EventNeuS: 3D Mesh Reconstruction from a Single Event Camera
Shreyas Sachan, Viktor Rudnev, Mohamed Elgharib, Christian Theobalt, Vladislav Golyanik
TL;DR
EventNeuS introduces a self-supervised framework to reconstruct dense 3D meshes from monocular event streams by learning a neural implicit surface (SDF) together with a view-dependent radiance field. It replaces traditional view encoding with spherical harmonics, employs hierarchical sampling and frequency annealing, and optimizes a loss that aligns rendered temporal changes with the observed events, enabling mesh extraction via Marching Cubes. On synthetic and real data, it achieves substantial improvements in Chamfer distance and MAE over prior event-based methods, demonstrating robust surface recovery under fast motion and challenging lighting. The approach advances event-driven 3D reconstruction by leveraging implicit surface representations, while acknowledging limitations in large-scale scenes and texture-induced artefacts, and pointing to future integration with RGB-based priors or 3D Gaussian splatting.
Abstract
Event cameras offer a considerable alternative to RGB cameras in many scenarios.

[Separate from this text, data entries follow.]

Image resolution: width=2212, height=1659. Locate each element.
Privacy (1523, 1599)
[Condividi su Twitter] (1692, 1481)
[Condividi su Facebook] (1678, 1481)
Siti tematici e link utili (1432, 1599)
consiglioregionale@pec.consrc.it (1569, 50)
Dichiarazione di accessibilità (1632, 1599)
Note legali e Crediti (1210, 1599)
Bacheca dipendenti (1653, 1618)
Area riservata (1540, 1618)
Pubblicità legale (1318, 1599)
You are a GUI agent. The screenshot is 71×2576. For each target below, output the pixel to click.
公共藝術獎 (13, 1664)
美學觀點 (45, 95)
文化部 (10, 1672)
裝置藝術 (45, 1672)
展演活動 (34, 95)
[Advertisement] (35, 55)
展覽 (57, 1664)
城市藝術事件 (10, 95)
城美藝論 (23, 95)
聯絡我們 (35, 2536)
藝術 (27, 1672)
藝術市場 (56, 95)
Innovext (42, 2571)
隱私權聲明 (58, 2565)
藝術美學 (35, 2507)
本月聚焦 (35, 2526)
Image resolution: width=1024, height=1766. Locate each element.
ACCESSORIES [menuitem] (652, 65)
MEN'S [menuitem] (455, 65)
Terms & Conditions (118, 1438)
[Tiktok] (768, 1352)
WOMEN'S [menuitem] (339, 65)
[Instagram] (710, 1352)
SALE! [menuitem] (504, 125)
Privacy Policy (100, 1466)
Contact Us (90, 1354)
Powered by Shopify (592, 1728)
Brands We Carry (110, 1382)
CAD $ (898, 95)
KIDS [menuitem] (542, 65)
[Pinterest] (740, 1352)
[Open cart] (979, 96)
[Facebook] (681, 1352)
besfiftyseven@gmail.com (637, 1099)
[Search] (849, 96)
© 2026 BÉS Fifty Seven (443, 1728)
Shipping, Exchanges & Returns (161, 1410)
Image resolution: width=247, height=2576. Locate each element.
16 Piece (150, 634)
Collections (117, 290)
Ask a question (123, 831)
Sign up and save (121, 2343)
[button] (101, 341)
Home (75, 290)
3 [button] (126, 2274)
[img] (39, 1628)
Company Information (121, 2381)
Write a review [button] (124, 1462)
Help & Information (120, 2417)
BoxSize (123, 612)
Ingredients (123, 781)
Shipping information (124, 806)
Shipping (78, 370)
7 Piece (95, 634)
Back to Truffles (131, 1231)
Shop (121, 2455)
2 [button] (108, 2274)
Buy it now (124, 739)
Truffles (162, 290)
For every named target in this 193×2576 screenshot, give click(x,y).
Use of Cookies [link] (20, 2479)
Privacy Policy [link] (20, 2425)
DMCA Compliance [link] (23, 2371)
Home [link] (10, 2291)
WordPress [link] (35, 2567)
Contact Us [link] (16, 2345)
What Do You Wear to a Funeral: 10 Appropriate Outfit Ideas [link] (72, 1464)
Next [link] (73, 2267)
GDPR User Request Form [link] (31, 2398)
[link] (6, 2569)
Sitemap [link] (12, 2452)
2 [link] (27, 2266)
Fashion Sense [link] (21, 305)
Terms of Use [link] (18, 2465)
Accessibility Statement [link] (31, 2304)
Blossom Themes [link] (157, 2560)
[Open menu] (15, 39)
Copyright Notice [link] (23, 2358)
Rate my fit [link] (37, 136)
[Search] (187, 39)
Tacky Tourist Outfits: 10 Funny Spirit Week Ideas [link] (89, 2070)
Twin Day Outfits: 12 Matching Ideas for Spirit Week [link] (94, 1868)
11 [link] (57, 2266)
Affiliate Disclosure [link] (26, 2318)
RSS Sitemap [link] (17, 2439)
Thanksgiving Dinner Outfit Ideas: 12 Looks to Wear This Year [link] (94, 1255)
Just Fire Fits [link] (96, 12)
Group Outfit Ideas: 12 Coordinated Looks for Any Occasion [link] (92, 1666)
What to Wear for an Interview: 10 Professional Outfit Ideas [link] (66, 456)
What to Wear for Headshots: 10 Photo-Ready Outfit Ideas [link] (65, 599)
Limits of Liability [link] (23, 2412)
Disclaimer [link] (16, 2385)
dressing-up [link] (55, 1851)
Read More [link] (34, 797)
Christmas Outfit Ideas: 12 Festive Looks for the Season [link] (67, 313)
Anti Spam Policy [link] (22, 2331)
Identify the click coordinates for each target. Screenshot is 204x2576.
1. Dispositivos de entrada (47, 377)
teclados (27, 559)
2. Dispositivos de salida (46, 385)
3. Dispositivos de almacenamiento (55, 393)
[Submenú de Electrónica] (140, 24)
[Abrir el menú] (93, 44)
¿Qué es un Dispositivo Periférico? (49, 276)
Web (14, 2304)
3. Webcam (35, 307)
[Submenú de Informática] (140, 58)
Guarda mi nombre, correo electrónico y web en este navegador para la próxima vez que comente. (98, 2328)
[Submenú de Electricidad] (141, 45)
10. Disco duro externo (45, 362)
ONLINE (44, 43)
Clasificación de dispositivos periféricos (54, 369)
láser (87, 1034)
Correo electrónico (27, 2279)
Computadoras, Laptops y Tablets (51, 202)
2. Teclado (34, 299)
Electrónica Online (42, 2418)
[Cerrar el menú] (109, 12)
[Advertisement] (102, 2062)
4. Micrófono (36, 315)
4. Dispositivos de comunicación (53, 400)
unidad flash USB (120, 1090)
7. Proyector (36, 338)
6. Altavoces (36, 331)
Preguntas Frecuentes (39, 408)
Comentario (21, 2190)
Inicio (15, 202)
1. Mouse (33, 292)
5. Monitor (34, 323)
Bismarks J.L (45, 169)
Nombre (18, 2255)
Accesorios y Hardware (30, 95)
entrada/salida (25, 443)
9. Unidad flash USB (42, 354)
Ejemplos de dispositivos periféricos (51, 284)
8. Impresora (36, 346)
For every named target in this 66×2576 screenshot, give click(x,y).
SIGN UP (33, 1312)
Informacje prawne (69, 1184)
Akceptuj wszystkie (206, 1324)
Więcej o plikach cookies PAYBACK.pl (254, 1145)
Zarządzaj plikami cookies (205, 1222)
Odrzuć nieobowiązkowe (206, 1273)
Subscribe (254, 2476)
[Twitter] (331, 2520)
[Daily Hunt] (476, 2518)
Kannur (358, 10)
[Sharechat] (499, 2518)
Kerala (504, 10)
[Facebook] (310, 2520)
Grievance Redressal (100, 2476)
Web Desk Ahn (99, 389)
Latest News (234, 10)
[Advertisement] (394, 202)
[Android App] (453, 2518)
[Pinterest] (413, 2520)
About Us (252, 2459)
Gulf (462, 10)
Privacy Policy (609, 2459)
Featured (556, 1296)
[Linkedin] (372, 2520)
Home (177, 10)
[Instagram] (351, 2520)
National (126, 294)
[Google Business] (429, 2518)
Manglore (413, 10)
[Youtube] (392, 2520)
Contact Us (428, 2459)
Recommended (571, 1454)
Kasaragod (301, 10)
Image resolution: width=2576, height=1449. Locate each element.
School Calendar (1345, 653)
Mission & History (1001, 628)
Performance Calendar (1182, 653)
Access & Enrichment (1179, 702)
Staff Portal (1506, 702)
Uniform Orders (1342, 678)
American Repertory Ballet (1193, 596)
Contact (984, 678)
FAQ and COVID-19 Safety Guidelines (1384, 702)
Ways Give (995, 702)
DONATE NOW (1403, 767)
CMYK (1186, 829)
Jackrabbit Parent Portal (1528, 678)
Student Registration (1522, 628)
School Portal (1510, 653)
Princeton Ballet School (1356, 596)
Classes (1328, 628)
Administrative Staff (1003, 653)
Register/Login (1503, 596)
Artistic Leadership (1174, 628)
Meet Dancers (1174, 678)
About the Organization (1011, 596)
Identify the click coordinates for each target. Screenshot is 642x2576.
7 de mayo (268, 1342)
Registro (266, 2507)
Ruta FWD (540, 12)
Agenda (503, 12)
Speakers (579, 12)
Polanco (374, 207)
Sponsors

While there are recent works on event-based novel-view synthesis, dense 3D mesh reconstruction remains scarcely explored and existing event-based techniques are severely limited in their 3D reconstruction accuracy. To address this limitation, we present EventNeuS, a self-supervised neural model for learning 3D representations from monocular colour event streams. Our approach, for the first time, combines 3D signed distance function and density field learning with event-based supervision. Furthermore, we introduce spherical harmonics encodings into our model for enhanced handling of view-dependent effects. EventNeuS outperforms existing approaches by a significant margin, achieving 34% lower Chamfer distance and 31% lower mean absolute error on average compared to the best previous method.